Juvana 2: Terperangkap Dalam Kebebasan (English: Juvenile 2: Trapped in Freedom) is a Malaysian Malay-language action crime film directed by Faisal Ishak. The film follows the life of three former students — Botak, Daim and Ayam; after released from their sentence and began a new life without world of crime. But all their effort drawn into nothingness after all their families involved on crimes and kidnapped by Tok Ki, forcing these young men to save their families. The film premiered on October 29, 2015.

==Plot==
The film follows the life of three former students, Botak, Daim and Ayam who adapt to the outside world as soon as their sentence ends. The storyline began after they were released early after rescuing the civilians during the riot at Indera Sakti School triggered by Lan Todak, the gangster who had been hostile to them once the former Wira Bakti students were transferred to the school.

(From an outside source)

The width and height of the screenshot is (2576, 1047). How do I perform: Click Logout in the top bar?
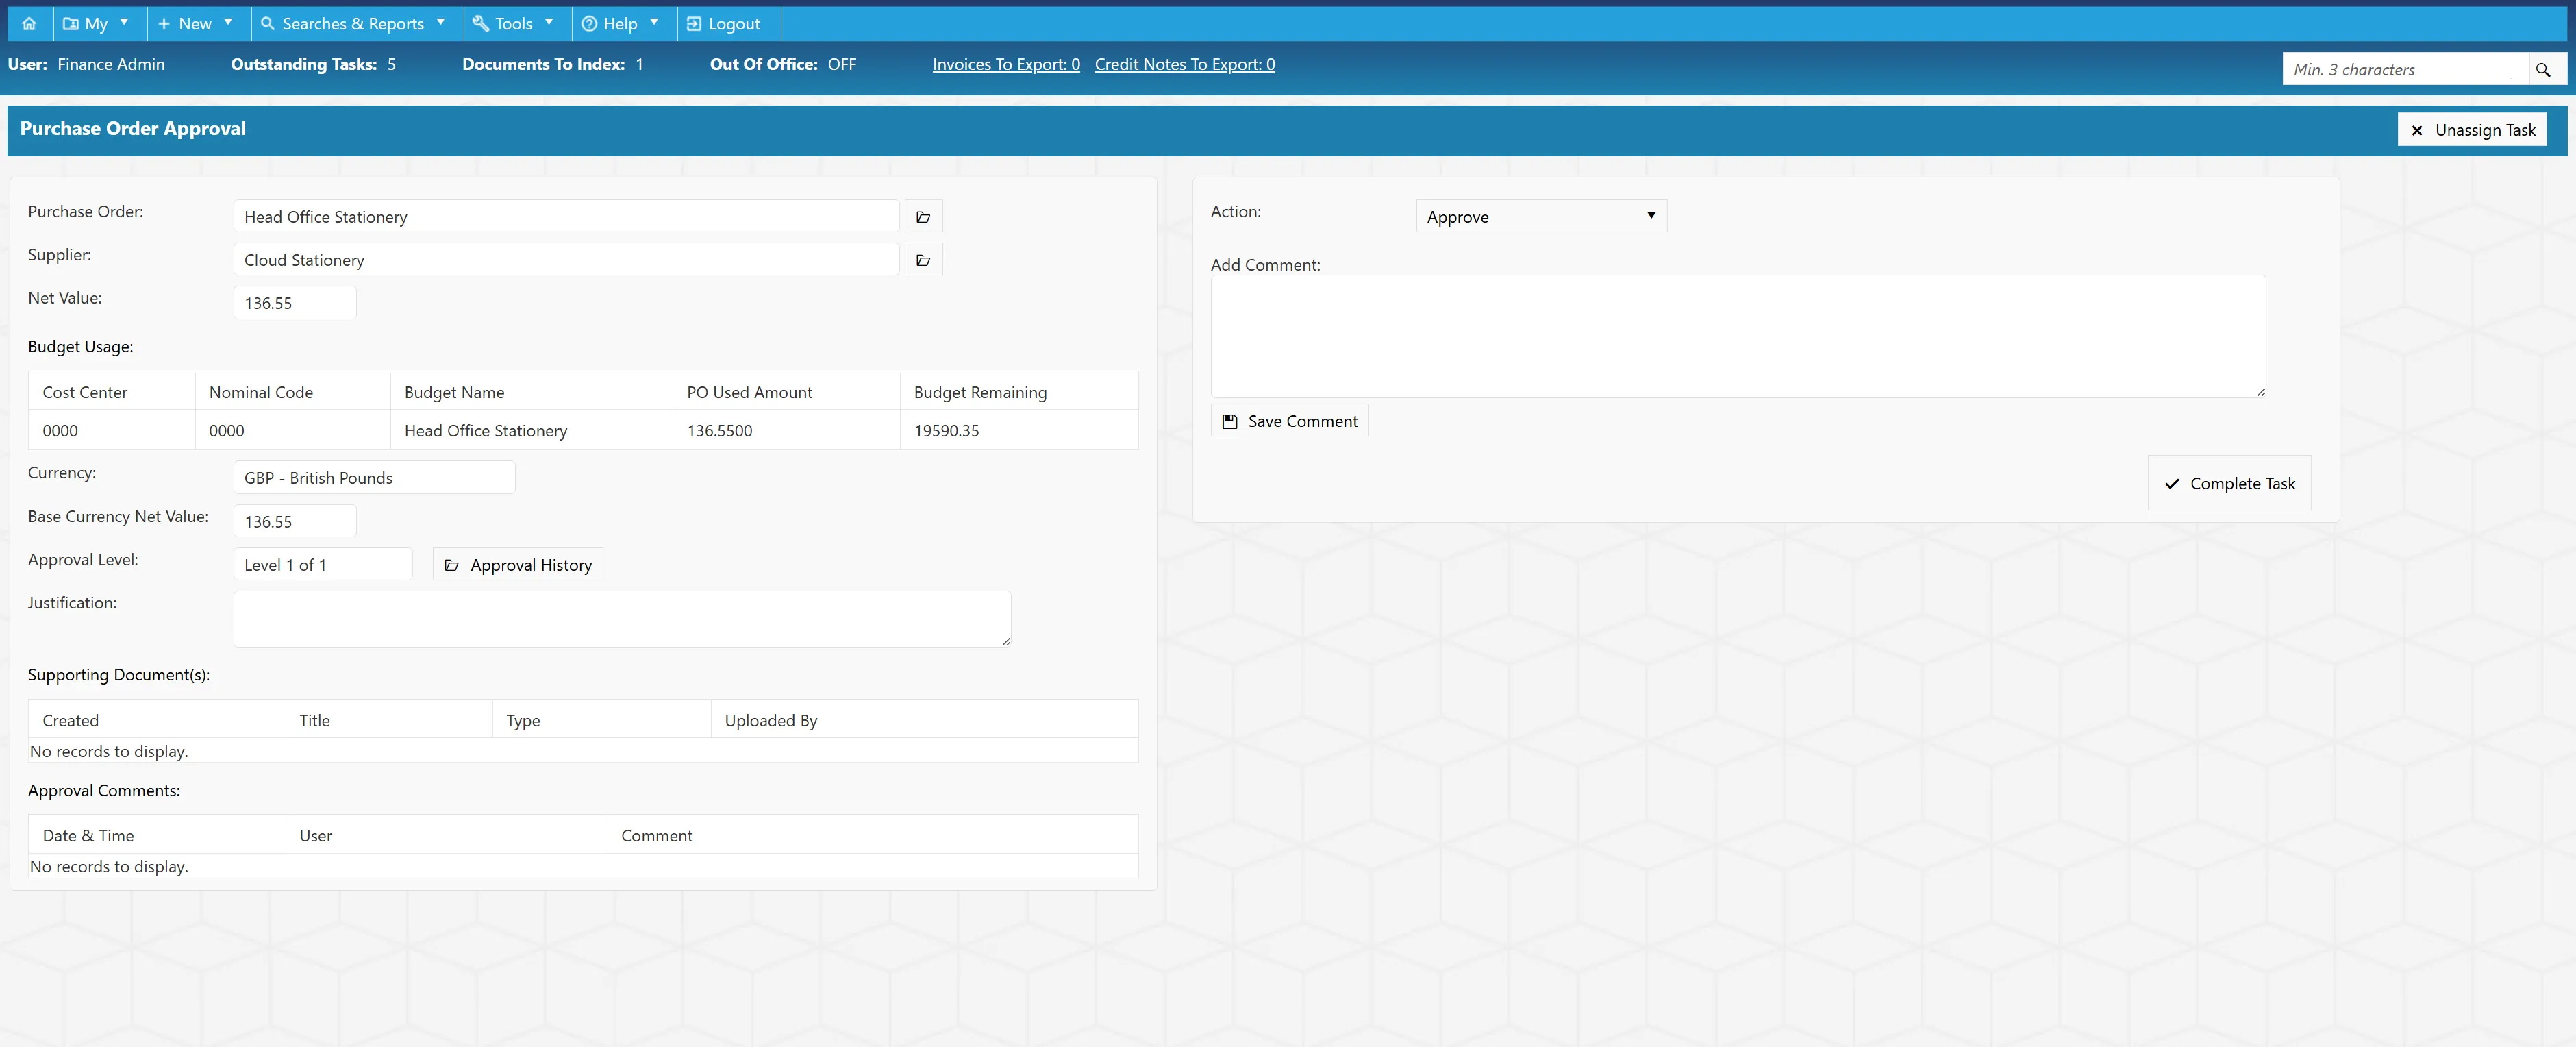pyautogui.click(x=724, y=23)
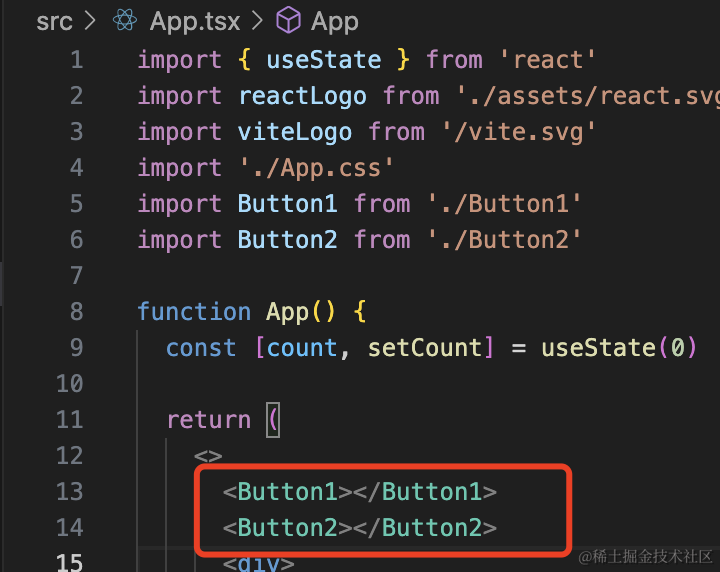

They then have been determined to change their lives and do not want to be involved with the world of crime. Botak began to live with his father, while Ayam also began his life by supporting the lives of his siblings. At the same time, Daim also intends to continue his studies at the University of Malaya in the field of lawsuit and start a new life with his girlfriend, Sara, who often stated spending time hanging out with his colleagues for avoiding Daim to reminiscent of his memorable memories during detention. However, their expectations for a better future are also not as easy as they would expect.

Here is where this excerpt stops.